=== Passage given ===
○ ○ ○ ○

Marius Strobl wrote:
On a related note: Is inline assembler really necessary here? For
example couldn't in_addword() be written as
static __inline u_short
in_addword(u_short const sum, u_short const b)
{
u_int const t = sum + b;
return t + (t >> 16);
} ?
This should at least produce equally good code and because the compiler
has more knowledge about it than an assembler block, it potentially
leads to better code. I have no SPARC compiler at hand, though.
With GCC 4.2.1 at -O2 the code generated for the above C version
takes on more instruction than the inline assembler so if one
On SPARC? What code does it produce? I have not SPARC compiler at hand.
Even if it is one more instruction, I think the reduced register
pressure makes more than up for it.
wants to go for micro-optimizing one should certainly prefer the
inline assembler version.

○ ○ ○ ○

=== Required work ===
A) In the message, list every name declared in the C version of in_addword: the function itself, its parameters, and its local variable.
B) According to the message, which compiler and optimization level were used to compare the C version with the inline assembler?
C) Quote the stretch of the message from "With GCC 4.2.1" through "compiler at hand.".

=== Dataset section ===
○ ○ ○ ○

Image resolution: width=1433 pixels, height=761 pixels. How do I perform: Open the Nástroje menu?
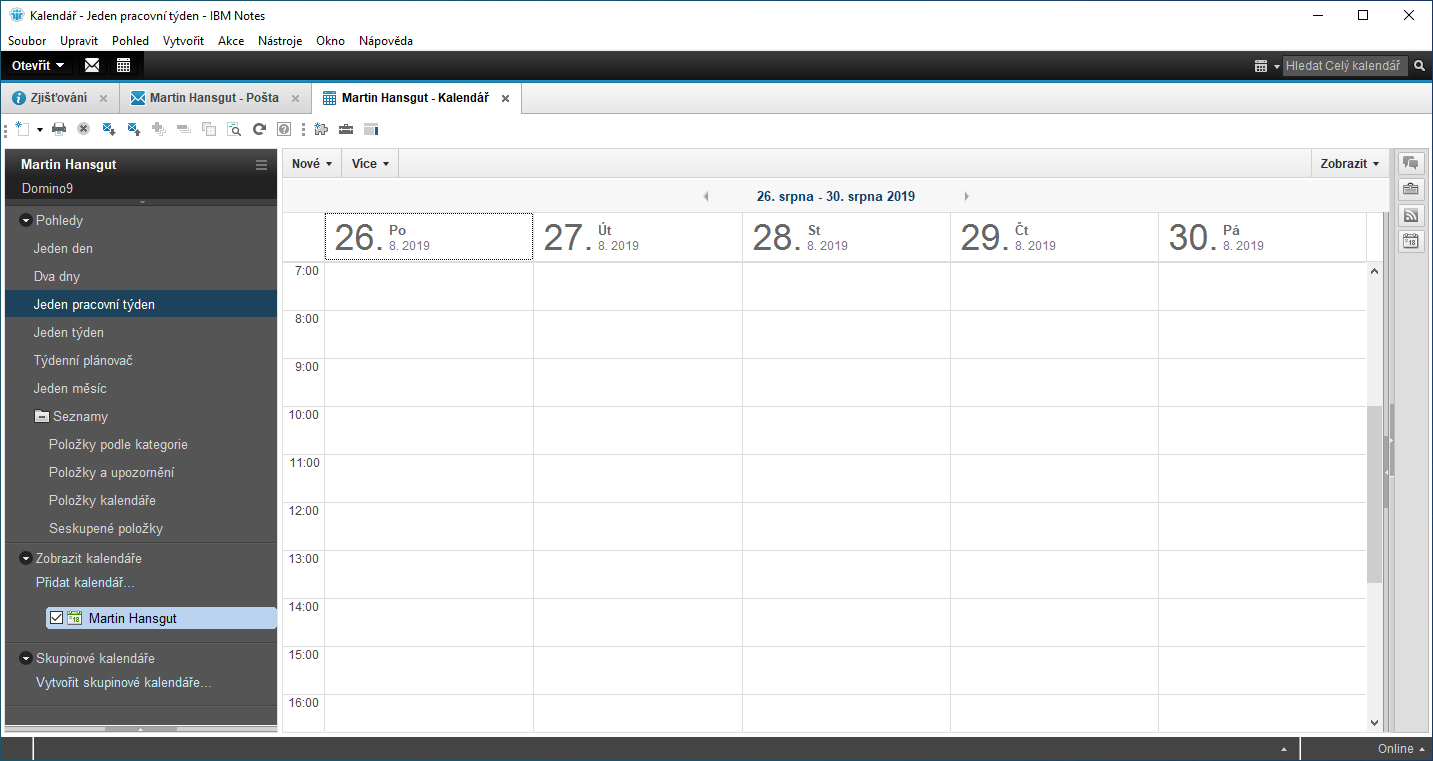tap(279, 41)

○ ○ ○ ○

=== Outputs ===
A) in_addword, sum, b, t

B) GCC 4.2.1 at -O2

C)
With GCC 4.2.1 at -O2 the code generated for the above C version
takes on more instruction than the inline assembler so if one
On SPARC? What code does it produce? I have not SPARC compiler at hand.